Das war ganz überraschend bei unserer Studie. Über 80 Prozent der Befragten meinen, dass der Staat die zentrale Verantwortung für die unzureichende Attraktivität, die schlechten Arbeitsbedingungen und die geringe Perspektive im Beruf hat. Wir haben dann gefragt, wie ist das mit den Arbeitgebern …

ja, genau …

… weil inzwischen die Altenpflege auch Gegenstand renditeorientierter Investments ist. Die Renditeerwartungen in dem Bereich gehen ja deutlich in den zweistelligen Bereich, sodass man schon sagen kann, dass die Arbeitgeberseite einen Anteil an dem Problem hat. Das wird auch von den Arbeitnehmern gesehen, aber eben deutlich geringer ausgeprägt gegenüber der Verantwortungszuweisung an den Staat. Wir haben also auf der einen Seite eine durchschlagende Ökonomisierung im Bereich der Pflege in den letzten 20 Jahren erlebt. Auf der anderen Seite hat sich bei den Betroffenen kein starkes Bewusstsein für ihre eigenen Interessen gegen­über den Arbeitgebern entwickelt, um auf Augenhöhe den Arbeitgebern durch kollektive Organisationen zu begegnen. Es geht also darum, wie aus schwachen Interessen starke Interessen werden können. Und das wird nur durch kollektives Handeln möglich sein.
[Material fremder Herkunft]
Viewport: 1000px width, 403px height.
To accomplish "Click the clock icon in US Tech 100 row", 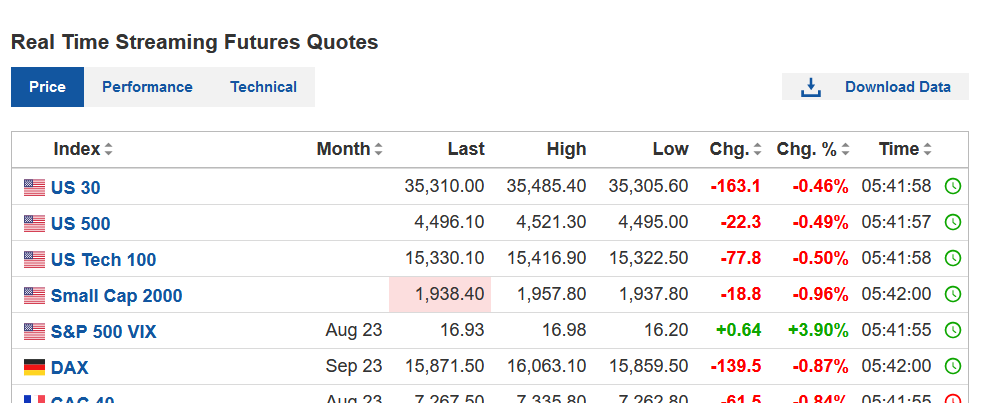I will click(953, 259).
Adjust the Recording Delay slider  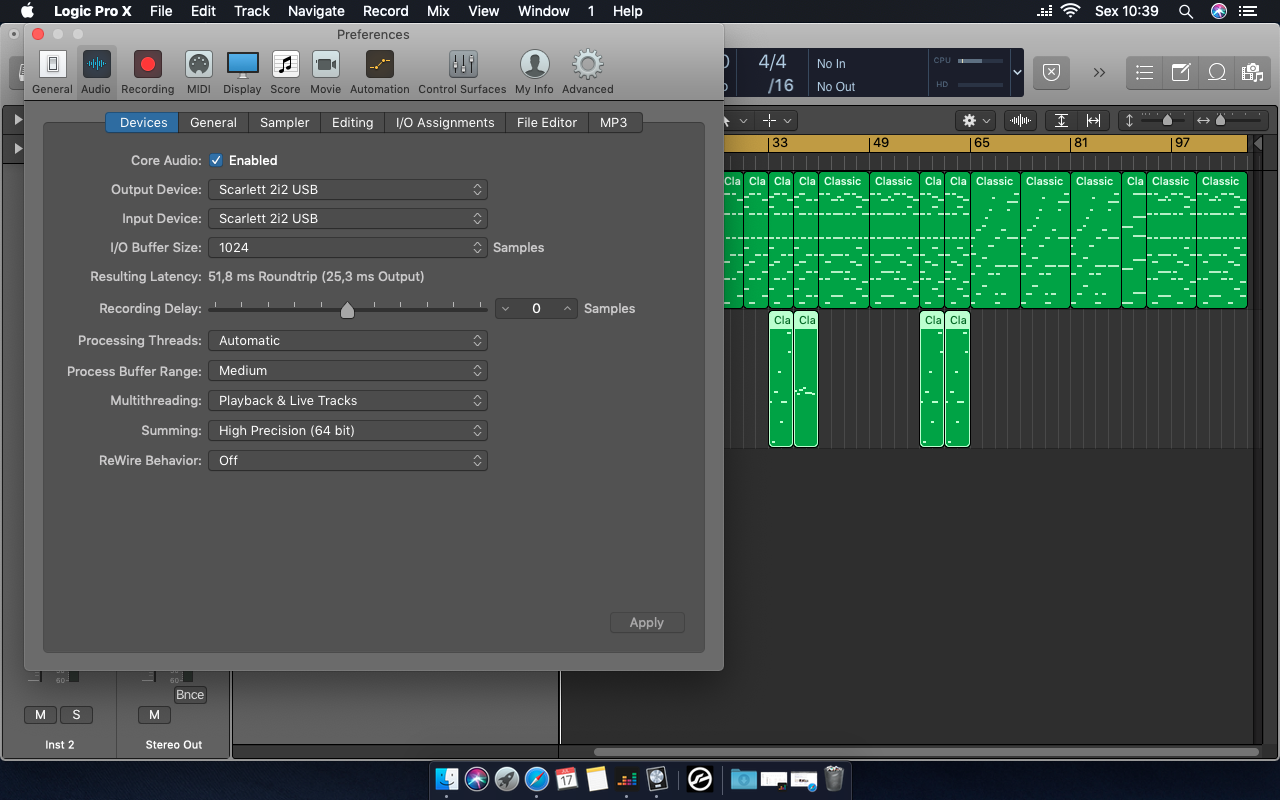[x=348, y=308]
Liegt das am karitativen Selbstverständnis von Pflegenden?

Ja, aber die Wurzeln dafür liegen tiefer: Es liegt an den Strukturen des konservativen deutschen Wohlfahrtsstaates, der darauf aufbaut, dass Frauen zu Hause sind, die Care-Arbeit machen, sich kümmern und unentgeltlich – oder nur für ein Zubrot – ihre Arbeitskraft zur Verfügung stellen. Nur die Männer arbeiten, und darüber wird die nachsorgende Sozialpolitik finanziert. Dazu kommt in der Tat diese besondere Tradition des Liebesdienstes, der Care-Arbeit, die in starkem Maße über die Kirchen und die kirchlich gebundenen Wohlfahrtsverbände viele Jahrzehnte stabilisiert worden ist.

Das heißt, sowohl die Hausfrau als auch die „nächstenliebende“ Pflegerin können sich nicht für ihr Eigeninteresse einsetzen?
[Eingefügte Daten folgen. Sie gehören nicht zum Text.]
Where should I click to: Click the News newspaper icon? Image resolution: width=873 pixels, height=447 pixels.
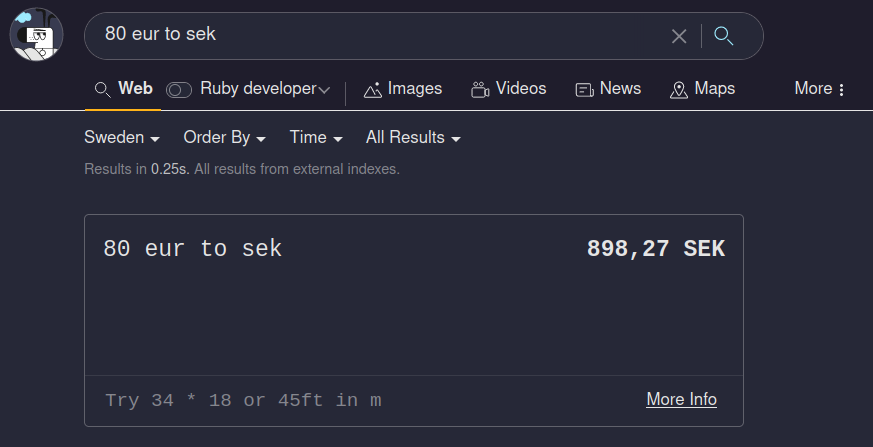[x=585, y=89]
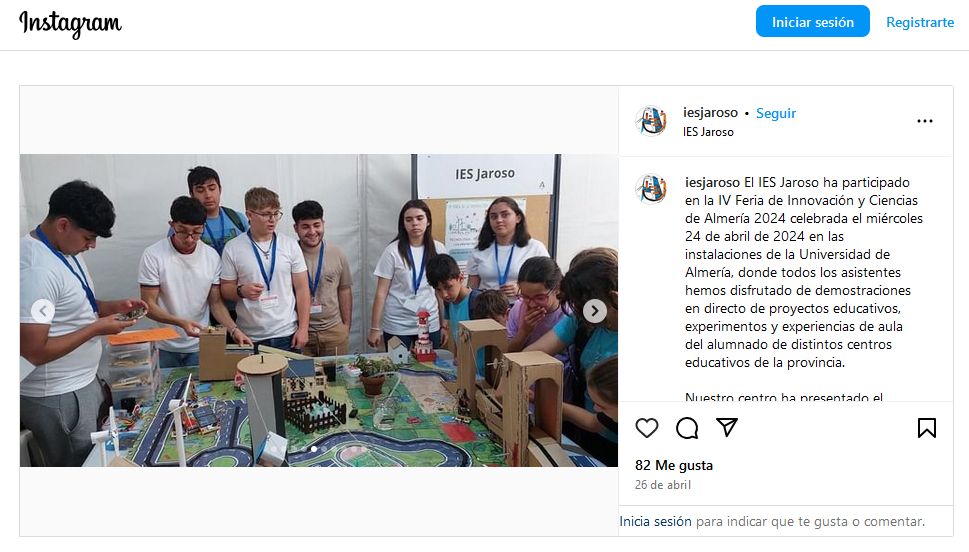Open the Registrarte link
The height and width of the screenshot is (552, 969).
pos(920,22)
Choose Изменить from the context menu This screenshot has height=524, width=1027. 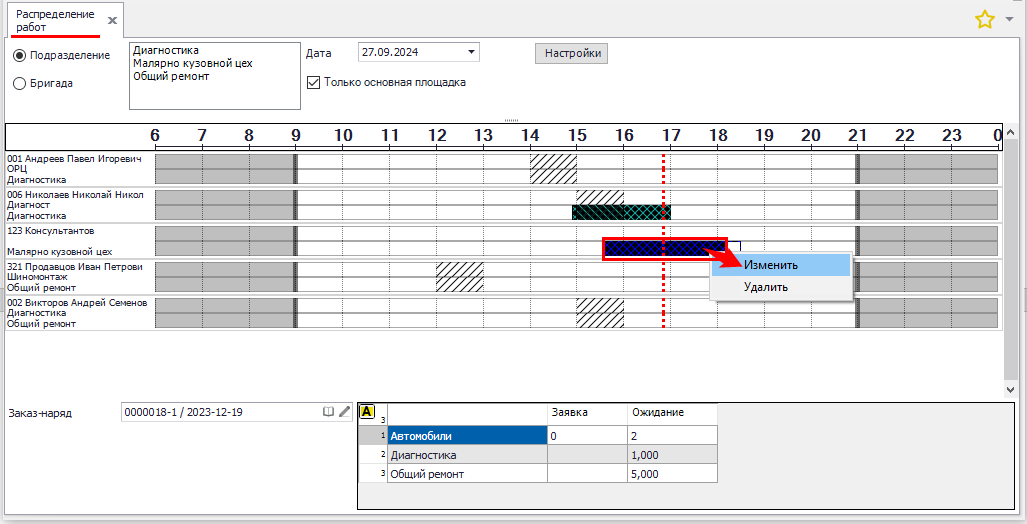[771, 265]
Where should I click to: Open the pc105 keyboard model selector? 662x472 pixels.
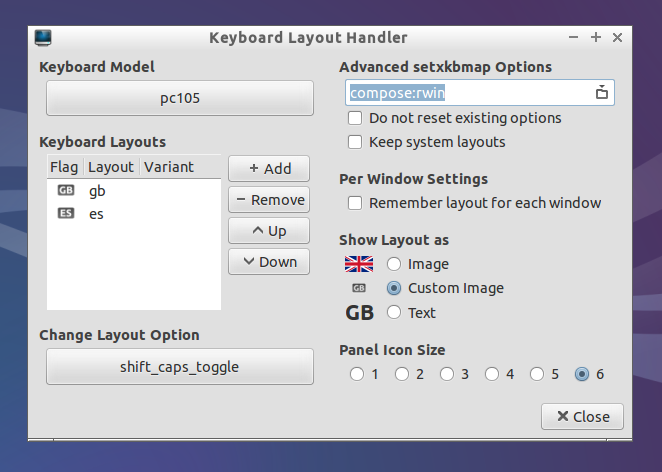tap(180, 99)
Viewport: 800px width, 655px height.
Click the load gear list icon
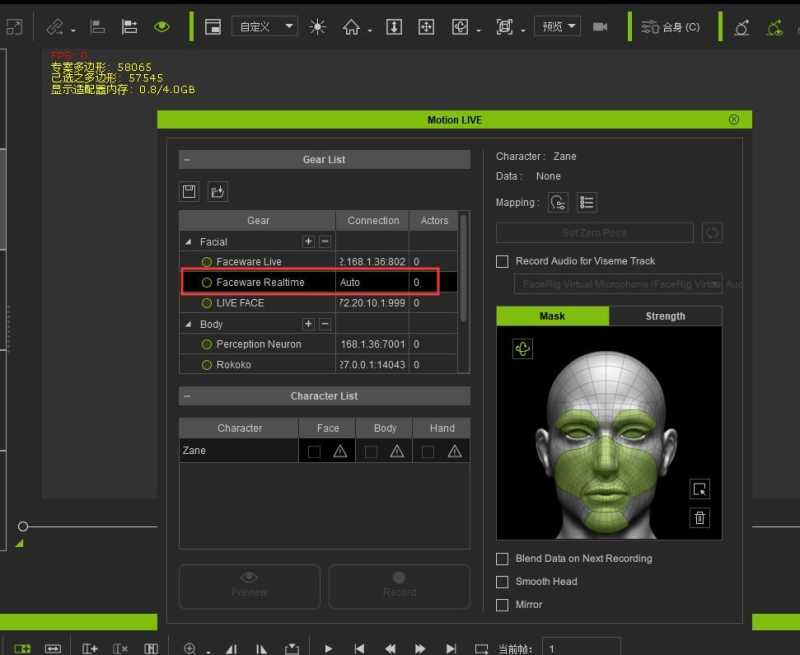click(217, 191)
So könnte man es sagen. Das ist aber kein Naturgesetz. Kürzlich hatte ich eine Delegation von norwegischen PflegerInnen zu Besuch. Die sind zu 80 Prozent gewerkschaftlich organisiert, hervorragend ausgebildet, haben eine hohe Anerkennung und ein vergleichsweise hohes Einkommen. Das hängt maßgeblich von der Struktur des Wohlfahrtsstaates ab, in dem die Pflege angeboten, durchgeführt und bewertet wird. Unser Umbau in Richtung eines stärker infrastrukturell und an personennahen Dienstleistungen orientierten Wohlfahrtsstaates geht zwar voran, aber er ist noch gerahmt durch alte Strukturen wie die Leistungsbemessung im Care-Bereich aus der Zeit des konservativen Wohlfahrtsstaates.
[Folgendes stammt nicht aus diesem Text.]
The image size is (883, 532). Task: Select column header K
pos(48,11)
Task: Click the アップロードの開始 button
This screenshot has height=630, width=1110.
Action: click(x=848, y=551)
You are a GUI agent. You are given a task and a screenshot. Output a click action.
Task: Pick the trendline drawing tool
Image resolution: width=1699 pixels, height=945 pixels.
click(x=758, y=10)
Bundesgesundheitsminister Spahn will mit einem Sofortprogramm 13.000 zusätzliche AltenpflegerInnen einstellen lassen. Ist das ausreichend?

Nein, das ist ein Tropfen auf den heißen Stein. Dazu kommt, dass diese 13.000 Pflegekräfte aktuell gar nicht zur Verfügung stehen. Man hat zwei Probleme: Einerseits gibt es zu wenige Fachkräfte, andererseits viel zu wenige Plätze, die der Staat und die Einrichtungen bereit sind, als vollwertige Arbeitsplätze zu finanzieren. Das kann man auch daran sehen, dass das Wachstum in diesem Bereich in den letzten zehn, fünfzehn Jahren zwar außerordentlich hoch ist – aber der Löwenanteil in weniger qualifizierte Teilzeitstellen ging. Das sollte geändert werden, zugleich sollte verstanden werden, dass ohne besseren Unterbau in den Einrichtungen mit mehr Beteiligung der Beschäftigten durch kollektive Gremien keine wirkliche Kehrtwende erwartbar ist.